In various organs, including the lung and heart, inflammation is known to result in the development of fibrosis; TGF-β seems to be at the center of this process [15-18]. At the ocular surface, TGF-β plays a key role as a potent fibrogenic cytokine [25-29]. It is thought to stimulate the chemotaxis and transdifferentiation of fibroblasts, resulting in the overproduction of collagen, fibronectin, and other ECM components. Furthermore, TGF-β reduces the degradation of synthesized ECM through suppression of the activity of matrix metalloproteases and the activation of protease inhibitors.

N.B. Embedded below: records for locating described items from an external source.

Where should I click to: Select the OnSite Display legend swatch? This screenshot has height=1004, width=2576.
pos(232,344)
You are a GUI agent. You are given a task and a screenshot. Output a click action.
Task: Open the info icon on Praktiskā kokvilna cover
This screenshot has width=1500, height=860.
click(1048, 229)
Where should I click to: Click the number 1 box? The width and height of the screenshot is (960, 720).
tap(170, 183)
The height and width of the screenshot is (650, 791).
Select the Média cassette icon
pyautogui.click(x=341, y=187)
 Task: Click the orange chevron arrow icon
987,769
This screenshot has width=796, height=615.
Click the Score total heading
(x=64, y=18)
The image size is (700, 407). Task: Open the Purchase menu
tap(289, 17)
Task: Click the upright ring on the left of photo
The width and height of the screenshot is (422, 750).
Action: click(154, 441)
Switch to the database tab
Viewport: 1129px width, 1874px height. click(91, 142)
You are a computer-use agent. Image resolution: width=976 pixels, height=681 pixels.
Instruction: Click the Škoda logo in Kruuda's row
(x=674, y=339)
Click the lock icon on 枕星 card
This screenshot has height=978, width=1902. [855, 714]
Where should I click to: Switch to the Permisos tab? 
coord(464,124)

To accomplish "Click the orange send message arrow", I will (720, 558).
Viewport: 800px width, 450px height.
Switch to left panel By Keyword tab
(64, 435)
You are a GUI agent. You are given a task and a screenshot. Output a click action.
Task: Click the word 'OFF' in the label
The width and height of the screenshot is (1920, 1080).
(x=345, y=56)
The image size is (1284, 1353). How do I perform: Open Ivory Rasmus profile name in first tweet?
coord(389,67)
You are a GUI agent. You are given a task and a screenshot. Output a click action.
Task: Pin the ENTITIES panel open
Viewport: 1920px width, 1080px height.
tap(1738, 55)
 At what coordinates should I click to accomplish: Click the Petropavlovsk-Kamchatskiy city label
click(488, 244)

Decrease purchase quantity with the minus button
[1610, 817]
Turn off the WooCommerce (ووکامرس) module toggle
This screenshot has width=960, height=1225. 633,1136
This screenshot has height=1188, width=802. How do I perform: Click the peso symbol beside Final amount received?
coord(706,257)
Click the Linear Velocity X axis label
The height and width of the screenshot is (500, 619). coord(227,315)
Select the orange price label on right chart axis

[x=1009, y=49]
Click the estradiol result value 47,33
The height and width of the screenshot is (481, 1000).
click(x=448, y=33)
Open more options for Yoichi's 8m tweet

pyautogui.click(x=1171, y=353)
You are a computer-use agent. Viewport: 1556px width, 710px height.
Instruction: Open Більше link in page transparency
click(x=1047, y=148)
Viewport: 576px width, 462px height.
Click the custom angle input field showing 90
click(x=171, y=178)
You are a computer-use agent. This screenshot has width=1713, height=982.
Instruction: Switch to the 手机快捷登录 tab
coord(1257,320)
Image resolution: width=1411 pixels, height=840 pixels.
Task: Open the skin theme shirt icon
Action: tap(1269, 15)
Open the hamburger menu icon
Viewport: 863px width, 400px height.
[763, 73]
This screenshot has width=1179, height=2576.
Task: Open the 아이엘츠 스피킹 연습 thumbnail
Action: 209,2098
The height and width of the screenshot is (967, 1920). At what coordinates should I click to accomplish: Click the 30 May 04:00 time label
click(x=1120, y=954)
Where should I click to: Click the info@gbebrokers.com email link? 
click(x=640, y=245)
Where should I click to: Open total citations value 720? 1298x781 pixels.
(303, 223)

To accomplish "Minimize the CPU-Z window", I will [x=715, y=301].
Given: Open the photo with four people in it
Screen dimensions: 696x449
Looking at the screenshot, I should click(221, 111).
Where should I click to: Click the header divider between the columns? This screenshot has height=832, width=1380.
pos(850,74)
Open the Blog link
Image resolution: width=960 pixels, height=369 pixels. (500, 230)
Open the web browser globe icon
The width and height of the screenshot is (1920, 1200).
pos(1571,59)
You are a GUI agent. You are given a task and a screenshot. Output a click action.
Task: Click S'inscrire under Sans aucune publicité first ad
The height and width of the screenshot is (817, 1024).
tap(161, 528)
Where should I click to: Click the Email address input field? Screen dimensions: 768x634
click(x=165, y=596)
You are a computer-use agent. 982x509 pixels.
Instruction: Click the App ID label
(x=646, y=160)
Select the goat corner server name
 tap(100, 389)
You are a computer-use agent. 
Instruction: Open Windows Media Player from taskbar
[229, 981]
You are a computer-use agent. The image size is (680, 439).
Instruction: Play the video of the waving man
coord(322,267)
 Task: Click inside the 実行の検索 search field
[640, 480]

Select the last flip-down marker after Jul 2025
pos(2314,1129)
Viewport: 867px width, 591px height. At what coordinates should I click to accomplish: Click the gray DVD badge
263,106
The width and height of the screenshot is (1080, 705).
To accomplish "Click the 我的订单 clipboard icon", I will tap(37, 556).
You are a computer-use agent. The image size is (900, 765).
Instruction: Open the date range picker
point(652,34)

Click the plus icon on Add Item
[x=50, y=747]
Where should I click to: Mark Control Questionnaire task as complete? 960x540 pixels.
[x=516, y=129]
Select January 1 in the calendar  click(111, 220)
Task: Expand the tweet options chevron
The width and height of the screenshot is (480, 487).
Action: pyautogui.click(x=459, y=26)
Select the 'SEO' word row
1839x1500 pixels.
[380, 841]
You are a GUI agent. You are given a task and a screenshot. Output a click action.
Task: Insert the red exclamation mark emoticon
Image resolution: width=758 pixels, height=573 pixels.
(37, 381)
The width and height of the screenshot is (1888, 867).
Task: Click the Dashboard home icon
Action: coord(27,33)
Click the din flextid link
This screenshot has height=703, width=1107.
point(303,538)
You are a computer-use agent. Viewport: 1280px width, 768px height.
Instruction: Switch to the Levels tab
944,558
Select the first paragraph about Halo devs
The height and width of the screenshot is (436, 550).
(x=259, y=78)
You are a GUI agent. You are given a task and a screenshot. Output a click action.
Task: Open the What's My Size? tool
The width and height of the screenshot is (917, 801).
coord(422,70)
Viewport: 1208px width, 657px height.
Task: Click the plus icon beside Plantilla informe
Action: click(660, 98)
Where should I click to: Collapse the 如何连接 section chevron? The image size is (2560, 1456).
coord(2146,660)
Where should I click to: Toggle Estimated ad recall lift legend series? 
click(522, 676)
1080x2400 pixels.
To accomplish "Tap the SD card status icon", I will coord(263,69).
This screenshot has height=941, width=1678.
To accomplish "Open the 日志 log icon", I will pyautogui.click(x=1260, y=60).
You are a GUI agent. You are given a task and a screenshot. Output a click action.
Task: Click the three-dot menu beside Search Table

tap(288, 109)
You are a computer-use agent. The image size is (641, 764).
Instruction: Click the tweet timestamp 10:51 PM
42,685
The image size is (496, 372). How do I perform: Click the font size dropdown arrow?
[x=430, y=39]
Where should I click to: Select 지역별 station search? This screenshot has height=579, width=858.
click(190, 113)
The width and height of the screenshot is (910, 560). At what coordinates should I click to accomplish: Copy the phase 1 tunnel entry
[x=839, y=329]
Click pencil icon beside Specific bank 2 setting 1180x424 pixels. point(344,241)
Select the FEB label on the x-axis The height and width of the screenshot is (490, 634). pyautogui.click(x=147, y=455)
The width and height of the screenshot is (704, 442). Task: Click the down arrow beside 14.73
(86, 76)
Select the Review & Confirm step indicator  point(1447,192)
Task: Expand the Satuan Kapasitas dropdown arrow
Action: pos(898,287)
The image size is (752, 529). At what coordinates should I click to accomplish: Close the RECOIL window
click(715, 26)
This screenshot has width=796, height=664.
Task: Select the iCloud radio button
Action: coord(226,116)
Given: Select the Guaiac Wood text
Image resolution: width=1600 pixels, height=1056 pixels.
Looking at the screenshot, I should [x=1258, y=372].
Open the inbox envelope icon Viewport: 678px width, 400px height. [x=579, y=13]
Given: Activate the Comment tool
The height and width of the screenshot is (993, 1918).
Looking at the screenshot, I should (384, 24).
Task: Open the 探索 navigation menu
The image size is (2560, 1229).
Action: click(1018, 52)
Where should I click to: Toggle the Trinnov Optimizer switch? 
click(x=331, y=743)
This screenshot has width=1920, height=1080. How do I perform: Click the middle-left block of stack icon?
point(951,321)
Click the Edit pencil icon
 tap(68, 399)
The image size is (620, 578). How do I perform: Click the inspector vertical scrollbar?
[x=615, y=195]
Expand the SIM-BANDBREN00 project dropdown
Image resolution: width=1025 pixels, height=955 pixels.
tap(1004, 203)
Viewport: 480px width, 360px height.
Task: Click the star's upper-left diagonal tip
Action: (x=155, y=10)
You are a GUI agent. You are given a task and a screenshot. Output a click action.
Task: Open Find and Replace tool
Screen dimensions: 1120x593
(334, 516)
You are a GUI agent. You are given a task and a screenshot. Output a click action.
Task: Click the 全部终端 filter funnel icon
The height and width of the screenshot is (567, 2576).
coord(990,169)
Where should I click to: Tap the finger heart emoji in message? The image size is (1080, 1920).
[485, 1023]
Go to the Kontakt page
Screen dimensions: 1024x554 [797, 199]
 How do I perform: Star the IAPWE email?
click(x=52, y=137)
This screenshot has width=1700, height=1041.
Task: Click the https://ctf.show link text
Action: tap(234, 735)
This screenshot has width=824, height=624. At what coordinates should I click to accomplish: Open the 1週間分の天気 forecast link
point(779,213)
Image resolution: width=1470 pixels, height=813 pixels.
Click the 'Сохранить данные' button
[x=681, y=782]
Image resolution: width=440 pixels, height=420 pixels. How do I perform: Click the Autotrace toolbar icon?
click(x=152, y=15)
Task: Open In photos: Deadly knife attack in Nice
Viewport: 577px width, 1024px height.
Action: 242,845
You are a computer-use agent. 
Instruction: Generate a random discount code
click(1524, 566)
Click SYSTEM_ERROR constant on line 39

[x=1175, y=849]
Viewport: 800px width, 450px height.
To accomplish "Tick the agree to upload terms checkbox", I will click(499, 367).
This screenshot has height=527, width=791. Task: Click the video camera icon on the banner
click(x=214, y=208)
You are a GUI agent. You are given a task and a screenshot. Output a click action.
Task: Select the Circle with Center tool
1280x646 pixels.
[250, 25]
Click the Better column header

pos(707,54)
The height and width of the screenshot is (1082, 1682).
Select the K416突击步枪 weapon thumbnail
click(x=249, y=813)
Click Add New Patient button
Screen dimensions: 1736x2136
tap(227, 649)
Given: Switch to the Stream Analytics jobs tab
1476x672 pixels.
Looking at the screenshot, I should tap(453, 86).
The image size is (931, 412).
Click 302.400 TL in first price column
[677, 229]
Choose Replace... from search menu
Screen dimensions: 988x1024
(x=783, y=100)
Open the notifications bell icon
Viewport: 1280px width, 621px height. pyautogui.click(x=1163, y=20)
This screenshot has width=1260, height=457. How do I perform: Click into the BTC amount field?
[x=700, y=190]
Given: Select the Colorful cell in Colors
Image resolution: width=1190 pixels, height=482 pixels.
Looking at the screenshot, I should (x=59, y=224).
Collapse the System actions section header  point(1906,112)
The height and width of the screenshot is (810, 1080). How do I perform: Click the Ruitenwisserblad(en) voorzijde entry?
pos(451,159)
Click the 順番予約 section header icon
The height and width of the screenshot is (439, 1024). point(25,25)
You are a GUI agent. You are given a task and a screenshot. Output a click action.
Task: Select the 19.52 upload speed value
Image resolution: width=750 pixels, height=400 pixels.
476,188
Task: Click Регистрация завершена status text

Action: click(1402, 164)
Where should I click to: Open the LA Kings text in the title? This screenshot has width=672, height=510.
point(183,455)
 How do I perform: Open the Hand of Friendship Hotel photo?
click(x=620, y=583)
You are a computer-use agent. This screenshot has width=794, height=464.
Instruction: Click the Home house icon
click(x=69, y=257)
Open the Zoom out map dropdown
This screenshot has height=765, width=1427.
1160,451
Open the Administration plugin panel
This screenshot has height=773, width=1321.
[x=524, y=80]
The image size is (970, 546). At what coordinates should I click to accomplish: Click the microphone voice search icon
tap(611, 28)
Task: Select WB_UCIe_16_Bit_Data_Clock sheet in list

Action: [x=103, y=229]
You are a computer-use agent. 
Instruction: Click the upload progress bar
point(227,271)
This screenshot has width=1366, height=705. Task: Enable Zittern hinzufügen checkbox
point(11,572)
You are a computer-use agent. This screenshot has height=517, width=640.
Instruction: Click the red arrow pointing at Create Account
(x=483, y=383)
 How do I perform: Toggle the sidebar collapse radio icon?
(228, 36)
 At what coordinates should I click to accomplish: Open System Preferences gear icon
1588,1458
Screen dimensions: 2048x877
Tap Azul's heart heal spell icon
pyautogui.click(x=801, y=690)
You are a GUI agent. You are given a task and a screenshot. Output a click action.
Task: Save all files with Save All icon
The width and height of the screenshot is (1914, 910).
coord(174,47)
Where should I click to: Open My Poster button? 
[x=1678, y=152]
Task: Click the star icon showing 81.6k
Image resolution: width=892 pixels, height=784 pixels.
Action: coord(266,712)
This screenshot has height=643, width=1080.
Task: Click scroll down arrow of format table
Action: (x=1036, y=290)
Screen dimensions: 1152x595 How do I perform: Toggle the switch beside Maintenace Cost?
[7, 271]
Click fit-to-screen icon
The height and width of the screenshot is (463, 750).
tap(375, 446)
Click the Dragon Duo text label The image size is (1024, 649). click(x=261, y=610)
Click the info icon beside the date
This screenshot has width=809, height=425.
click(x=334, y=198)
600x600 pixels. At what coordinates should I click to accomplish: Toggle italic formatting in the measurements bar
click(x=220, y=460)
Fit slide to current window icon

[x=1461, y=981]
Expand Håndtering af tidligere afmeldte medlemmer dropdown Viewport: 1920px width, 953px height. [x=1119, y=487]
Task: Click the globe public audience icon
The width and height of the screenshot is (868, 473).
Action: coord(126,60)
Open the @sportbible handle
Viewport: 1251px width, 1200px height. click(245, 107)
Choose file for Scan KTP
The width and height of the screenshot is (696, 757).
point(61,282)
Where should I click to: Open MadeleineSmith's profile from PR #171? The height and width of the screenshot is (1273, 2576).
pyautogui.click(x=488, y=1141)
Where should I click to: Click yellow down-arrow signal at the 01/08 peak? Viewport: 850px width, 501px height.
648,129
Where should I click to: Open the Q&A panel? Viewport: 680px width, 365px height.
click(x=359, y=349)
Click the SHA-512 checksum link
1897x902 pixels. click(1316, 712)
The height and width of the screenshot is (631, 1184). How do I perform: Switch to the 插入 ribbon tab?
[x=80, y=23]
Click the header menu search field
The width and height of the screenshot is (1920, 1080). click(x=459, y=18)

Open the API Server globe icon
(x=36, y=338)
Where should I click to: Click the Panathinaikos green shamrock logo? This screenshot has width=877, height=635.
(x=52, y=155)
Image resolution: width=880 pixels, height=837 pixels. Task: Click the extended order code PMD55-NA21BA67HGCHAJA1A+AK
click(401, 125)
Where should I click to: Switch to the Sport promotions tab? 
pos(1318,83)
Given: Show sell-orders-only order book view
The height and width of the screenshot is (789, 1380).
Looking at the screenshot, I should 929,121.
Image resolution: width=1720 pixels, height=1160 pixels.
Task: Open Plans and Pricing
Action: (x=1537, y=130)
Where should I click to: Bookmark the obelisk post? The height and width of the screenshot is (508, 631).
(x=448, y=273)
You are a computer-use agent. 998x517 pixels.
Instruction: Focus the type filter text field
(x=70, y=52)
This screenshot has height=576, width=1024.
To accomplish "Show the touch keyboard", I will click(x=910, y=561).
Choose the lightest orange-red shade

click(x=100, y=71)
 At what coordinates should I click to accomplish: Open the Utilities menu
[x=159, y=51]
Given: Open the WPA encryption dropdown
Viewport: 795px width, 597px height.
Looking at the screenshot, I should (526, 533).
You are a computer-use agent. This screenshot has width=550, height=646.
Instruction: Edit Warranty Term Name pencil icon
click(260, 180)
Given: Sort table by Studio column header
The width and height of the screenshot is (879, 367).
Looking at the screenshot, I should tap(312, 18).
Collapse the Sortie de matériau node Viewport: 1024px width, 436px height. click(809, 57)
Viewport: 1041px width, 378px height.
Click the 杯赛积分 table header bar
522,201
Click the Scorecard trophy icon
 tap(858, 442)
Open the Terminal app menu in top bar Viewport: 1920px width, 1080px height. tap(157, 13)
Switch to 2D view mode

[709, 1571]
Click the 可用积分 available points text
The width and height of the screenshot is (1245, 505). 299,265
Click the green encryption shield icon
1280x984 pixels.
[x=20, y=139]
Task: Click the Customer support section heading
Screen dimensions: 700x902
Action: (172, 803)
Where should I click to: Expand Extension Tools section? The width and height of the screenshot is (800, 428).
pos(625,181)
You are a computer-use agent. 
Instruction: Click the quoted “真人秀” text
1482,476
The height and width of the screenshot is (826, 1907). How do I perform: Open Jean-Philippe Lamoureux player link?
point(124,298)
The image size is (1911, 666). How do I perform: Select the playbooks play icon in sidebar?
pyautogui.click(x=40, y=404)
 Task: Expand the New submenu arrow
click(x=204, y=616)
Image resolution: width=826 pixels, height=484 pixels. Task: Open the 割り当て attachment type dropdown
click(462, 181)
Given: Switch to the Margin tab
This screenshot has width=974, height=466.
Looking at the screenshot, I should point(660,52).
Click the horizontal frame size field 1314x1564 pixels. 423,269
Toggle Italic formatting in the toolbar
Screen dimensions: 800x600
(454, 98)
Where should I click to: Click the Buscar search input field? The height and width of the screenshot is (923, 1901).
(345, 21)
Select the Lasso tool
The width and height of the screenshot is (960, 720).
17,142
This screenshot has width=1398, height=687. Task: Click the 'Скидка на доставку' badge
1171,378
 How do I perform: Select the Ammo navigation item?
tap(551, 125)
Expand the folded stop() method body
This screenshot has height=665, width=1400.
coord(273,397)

IL-6 is essentially a chemoattractant and stimulator of lymphocytes [30-33]. It also functions as a pleiotropic mediator in the acute-phase response and stimulates the differentiation and proliferation of various target cells [33]. IL-6 exerts its effects through the Janus kinase/signal transducer and activator of transcription (JAK/STAT) pathway [34]. Because the IL-6 receptor does not have intrinsic tyrosine kinase activity, when IL-6 binds to the extracellular ligand-binding domain of its receptor, members of the JAK family are activated and phosphorylate the tyrosine residues of the IL-6 receptor, which then act as docking sites for the SH2 domains of STATs. IL-6-activated T lymphocytes then secrete TGF-β and trigger the fibrotic cascade.
Consistent with a previous report that IL-6 participates directly in the transdifferentiation of Tenon’s capsule fibroblasts to myofibroblasts [35], in the present study we verified the presence of autocrine IL-6 from activated Tenon’s capsule fibroblasts.
We found that the transcription of IL-6 and IL-11 was increased by TGF-β1 stimulation in human Tenon’s fibroblasts, and that this was accompanied by the upregulated expression of α-SMA. When IL-6-specific siRNAs were used, the TGF-β1-stimulated increase in expression of α-SMA was blocked, but this did not occur when IL-11-specific siRNAs were used. Our results indicate that autocrine IL-6 produced as a result of TGF-β-stimulation of human Tenon’s fibroblasts stimulates the transdifferentiation of these fibroblasts to myofibroblasts, which is thought to be essential for subconjunctival fibrosis. Modulation of autocrine IL-6 production might be useful as a novel therapeutic strategy for controlling postoperative subconjunctival fibrosis.
This work was supported by a Faculty Research Grant from Yonsei University College of Medicine (6-2008-0156).